— Essas músicas são uma droga. Eu já disse isso?
— Algumas vezes. Você pode tirar o fone de ouvido quando quiser. Sabe disso, não sabe?
Luke deu de ombros, mas não disse nada. Ele observava a fogueira, que queimava lentamente os tocos de árvore colocados para acendê-la. O fogo era a única luz do ambiente, mas de alguma forma parecia confortável. O sono começou me pegar desprevenida e deixei escapar um bocejo.
— Pode dormir — disse ele. — Eu dou conta.
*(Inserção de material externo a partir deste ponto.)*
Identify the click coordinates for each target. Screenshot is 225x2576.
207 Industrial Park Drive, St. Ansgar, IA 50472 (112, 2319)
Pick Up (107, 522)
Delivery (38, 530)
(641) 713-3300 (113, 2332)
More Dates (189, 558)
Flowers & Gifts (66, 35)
Não estou com sono.
— Não vou deixar o desafio em suas mãos.
— Elas são grandes, e mais fortes do que parecem.
— Isso deveria soar poético?
Ele ergueu uma sobrancelha.
— Pareço alguém que pensa no lado poético de qualquer coisa?
— Não vou dormir. — decidi, firme.
— Como quiser.
— Maddie, Maddie, Maddie! — ouvi a voz de Tiffany se aproximando de mim. Ela parou na minha frente. — Desculpe interromper...
— Fico feliz por ter interrompido — sorri. — Que é?
— Você tem uma chave do quarto?
— Tenho. Por quê?
— Me empresta?
— Para...?
Tiffany olhou para trás, visivelmente fuzilando Sam.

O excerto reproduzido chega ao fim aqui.